_Task details:_
From the listing below, copy every line with the word "will".

_Given entries:_
────────────────────────────────────────

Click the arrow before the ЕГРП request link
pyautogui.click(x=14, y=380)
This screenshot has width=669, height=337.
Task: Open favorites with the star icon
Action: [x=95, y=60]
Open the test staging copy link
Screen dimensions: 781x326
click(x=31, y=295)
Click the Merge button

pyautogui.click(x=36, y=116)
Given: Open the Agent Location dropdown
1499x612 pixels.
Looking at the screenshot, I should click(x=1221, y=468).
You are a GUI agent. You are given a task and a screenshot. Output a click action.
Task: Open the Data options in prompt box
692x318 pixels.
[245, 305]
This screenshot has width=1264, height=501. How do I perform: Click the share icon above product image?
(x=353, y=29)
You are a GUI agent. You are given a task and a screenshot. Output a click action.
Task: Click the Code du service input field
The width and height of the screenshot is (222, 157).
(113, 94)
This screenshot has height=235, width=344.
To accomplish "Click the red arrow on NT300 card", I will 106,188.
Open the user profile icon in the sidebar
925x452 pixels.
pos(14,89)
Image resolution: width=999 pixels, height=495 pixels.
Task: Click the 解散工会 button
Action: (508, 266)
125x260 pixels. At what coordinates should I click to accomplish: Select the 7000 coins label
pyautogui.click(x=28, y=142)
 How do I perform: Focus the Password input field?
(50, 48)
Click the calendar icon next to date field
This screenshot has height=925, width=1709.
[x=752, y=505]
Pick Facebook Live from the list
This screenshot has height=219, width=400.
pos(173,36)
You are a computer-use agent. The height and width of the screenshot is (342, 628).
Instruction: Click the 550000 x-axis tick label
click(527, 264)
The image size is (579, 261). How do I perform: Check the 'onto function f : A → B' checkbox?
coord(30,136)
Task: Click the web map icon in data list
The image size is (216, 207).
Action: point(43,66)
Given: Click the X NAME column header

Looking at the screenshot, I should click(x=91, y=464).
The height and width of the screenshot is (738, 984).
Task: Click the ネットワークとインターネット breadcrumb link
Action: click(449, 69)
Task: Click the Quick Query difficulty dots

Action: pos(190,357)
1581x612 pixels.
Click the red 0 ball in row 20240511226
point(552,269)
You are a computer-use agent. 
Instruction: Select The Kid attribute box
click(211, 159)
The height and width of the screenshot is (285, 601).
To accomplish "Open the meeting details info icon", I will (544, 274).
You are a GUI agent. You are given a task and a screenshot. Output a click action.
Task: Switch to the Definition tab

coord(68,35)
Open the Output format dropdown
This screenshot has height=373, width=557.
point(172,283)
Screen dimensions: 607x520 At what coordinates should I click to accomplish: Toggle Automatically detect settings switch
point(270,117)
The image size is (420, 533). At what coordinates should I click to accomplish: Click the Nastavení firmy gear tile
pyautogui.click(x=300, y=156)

────────────────────────────────────────

_Task solution:_
To accomplish "Click the red arrow on NT300 card", I will 106,188.
To accomplish "Open the meeting details info icon", I will (544, 274).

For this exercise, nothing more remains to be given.